MATERIAL SUPPLIED
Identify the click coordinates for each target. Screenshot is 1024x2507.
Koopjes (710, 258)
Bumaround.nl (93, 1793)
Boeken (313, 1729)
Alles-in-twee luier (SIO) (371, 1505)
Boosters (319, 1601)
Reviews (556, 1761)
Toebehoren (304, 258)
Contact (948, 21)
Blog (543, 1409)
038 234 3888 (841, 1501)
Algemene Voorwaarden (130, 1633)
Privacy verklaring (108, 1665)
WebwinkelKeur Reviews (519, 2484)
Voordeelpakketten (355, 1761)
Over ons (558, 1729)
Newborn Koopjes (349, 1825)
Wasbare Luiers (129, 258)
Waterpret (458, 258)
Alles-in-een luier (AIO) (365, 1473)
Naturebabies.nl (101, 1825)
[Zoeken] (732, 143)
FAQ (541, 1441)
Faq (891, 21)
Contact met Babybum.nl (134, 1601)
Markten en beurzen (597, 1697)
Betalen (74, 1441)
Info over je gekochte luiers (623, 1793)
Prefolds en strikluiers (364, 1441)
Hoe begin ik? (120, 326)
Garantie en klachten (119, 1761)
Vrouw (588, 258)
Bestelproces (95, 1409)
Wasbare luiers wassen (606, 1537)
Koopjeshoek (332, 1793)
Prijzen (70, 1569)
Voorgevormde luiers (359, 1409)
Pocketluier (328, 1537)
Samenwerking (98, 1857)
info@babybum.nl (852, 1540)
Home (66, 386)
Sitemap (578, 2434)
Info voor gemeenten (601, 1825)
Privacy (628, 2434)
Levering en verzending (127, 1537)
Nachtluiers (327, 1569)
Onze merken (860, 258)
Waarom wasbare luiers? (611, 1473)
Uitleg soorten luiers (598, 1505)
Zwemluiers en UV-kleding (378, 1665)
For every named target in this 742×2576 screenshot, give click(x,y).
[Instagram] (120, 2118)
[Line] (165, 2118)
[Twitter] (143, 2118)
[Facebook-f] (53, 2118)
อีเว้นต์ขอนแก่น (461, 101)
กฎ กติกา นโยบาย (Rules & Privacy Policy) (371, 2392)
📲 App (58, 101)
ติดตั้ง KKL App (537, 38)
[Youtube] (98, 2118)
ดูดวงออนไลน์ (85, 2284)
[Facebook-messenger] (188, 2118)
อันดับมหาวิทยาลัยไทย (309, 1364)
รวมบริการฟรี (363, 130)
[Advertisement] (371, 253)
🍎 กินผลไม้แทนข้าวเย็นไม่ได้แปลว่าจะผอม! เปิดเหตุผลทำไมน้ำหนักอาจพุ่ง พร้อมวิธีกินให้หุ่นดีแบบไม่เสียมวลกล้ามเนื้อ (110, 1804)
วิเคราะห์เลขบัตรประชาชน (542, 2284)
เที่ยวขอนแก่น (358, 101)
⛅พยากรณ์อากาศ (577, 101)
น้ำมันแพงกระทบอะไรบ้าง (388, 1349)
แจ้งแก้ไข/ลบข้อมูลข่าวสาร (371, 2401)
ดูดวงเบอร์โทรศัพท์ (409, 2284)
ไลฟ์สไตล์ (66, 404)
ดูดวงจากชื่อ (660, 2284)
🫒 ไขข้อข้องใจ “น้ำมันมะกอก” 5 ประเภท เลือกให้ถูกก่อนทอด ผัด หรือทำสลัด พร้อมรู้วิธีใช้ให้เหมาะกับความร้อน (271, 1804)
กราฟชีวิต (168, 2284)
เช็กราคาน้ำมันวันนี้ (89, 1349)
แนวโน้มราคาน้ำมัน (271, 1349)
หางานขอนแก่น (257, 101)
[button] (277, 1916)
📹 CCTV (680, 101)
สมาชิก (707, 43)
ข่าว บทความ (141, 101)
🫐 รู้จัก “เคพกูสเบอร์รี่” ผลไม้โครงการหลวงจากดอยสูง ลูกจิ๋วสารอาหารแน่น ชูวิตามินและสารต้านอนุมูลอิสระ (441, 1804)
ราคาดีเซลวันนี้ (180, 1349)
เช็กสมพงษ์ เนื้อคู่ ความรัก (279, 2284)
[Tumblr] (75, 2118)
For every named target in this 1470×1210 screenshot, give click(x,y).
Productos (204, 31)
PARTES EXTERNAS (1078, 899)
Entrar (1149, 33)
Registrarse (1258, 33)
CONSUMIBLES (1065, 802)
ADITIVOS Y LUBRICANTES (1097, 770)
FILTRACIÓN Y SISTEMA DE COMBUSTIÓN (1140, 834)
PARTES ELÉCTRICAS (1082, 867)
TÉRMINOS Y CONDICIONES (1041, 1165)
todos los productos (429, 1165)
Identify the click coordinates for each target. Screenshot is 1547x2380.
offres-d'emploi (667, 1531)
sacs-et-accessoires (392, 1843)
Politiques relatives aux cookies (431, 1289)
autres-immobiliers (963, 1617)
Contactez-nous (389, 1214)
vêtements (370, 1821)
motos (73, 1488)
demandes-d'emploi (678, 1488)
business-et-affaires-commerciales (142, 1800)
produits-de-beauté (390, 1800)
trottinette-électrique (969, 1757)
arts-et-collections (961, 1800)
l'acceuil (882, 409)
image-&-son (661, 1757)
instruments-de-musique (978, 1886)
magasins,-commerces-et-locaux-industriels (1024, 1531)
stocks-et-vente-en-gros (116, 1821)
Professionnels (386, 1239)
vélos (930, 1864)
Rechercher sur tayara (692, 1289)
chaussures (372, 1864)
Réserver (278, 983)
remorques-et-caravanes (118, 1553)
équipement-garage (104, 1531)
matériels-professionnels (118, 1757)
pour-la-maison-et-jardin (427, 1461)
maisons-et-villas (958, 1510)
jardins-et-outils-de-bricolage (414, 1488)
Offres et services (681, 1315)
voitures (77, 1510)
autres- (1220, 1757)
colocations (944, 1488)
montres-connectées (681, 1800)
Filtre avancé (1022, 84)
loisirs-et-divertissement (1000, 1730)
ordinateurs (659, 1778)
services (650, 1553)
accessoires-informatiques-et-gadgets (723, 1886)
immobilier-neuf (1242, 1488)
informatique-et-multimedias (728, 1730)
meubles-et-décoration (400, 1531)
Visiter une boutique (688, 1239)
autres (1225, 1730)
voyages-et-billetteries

EXERCISE DIRECTIONS
An exact, complete copy of the lines above from the one with "อีเว้นต์ขอนแก่น (461, 101)" through the one with "ดูดวงจากชื่อ (660, 2284)" is the whole answer.

ANSWER SECTION
อีเว้นต์ขอนแก่น (461, 101)
กฎ กติกา นโยบาย (Rules & Privacy Policy) (371, 2392)
📲 App (58, 101)
ติดตั้ง KKL App (537, 38)
[Youtube] (98, 2118)
ดูดวงออนไลน์ (85, 2284)
[Facebook-messenger] (188, 2118)
อันดับมหาวิทยาลัยไทย (309, 1364)
รวมบริการฟรี (363, 130)
[Advertisement] (371, 253)
🍎 กินผลไม้แทนข้าวเย็นไม่ได้แปลว่าจะผอม! เปิดเหตุผลทำไมน้ำหนักอาจพุ่ง พร้อมวิธีกินให้หุ่นดีแบบไม่เสียมวลกล้ามเนื้อ (110, 1804)
วิเคราะห์เลขบัตรประชาชน (542, 2284)
เที่ยวขอนแก่น (358, 101)
⛅พยากรณ์อากาศ (577, 101)
น้ำมันแพงกระทบอะไรบ้าง (388, 1349)
แจ้งแก้ไข/ลบข้อมูลข่าวสาร (371, 2401)
ดูดวงเบอร์โทรศัพท์ (409, 2284)
ไลฟ์สไตล์ (66, 404)
ดูดวงจากชื่อ (660, 2284)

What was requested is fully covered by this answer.